§ **Passage**
>> begin
Sulfate depletion is accompanied by an increase in ammonium (Fig. F15G), a common respiration product of organic matter consumption. Ammonium concentrations are high throughout lithostratigraphic Units II–IV and decrease from ~100 mbsf in Subunit IB toward the sediment/seawater interface. The highest ammonium concentrations are attained in the black shales and imply that Unit IV is characterized by continuing microbial activity.
The complete absence of sulfate in two different depth intervals promotes another phenomenon typically seen in organic matter–rich sediments, the mobilization of Ba. Increases in Ba concentrations (Fig. F15H) are governed by barite solubility (Church and Wolgemuth, 1972) and are prone to even slight contamination by seawater sulfate. For this reason, we have marked one data point with a question mark (interval 207-1261B-11R-2, 147–157 cm) because we suspect some contamination with seawater sulfate from drilling fluid. Assuming that the sulfate content (1.4 mM) originates from a seawater admixture, we estimate the level of contamination to be ~5%. The highest dissolved Ba levels attained in Unit IV are >250 µM. The second maximum at ~250 mbsf is smaller in magnitude but closely follows near-zero sulfate levels in this depth interval. It is noteworthy that elevated Ba levels are still present in Subunit IIIB, where authigenic barite crystals of millimeter to centimeter scale are frequently observed (see "Lithostratigraphy"). Similar sedimentological and mineralogical relationships are reported elsewhere (Brumsack, 1986; Torres et al., 1996).
>> end
§ **Tasks and exercises**
**1.** In the passage on sediment pore-water chemistry, what level of seawater contamination is estimated for the data point marked with a question mark?
**2.** Write out the stretch of the sediment pore-water chemistry passage from "Sulfate depletion is" through "continuing microbial activity.".

§ **Information shown**
>> begin
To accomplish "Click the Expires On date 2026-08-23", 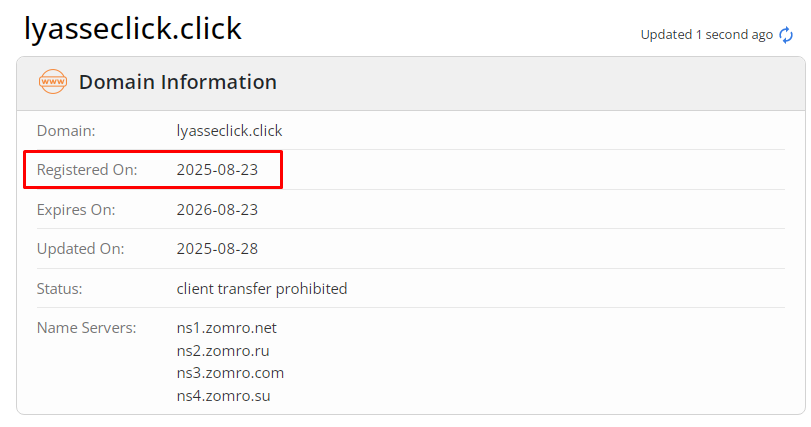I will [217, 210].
>> end
>> begin
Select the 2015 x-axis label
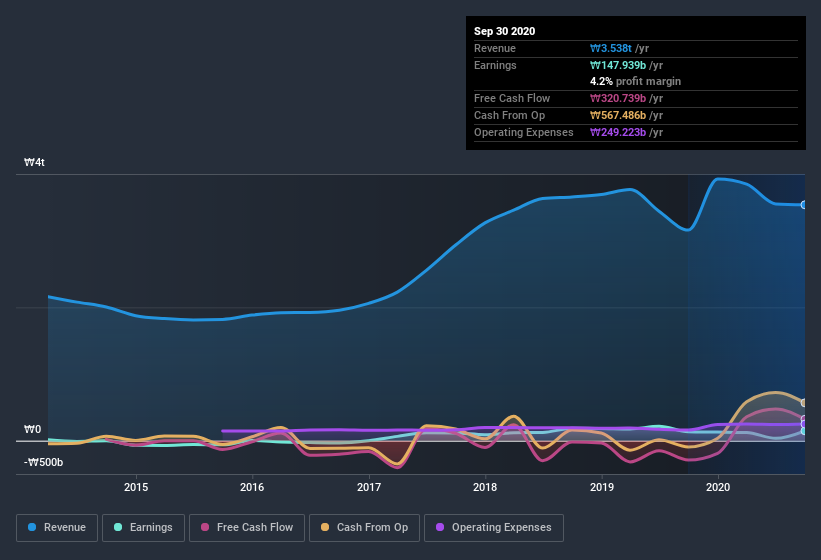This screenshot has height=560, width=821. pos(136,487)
>> end
§ **Solved tasks**
**1.** About 5%.

**2.**
Sulfate depletion is accompanied by an increase in ammonium (Fig. F15G), a common respiration product of organic matter consumption. Ammonium concentrations are high throughout lithostratigraphic Units II–IV and decrease from ~100 mbsf in Subunit IB toward the sediment/seawater interface. The highest ammonium concentrations are attained in the black shales and imply that Unit IV is characterized by continuing microbial activity.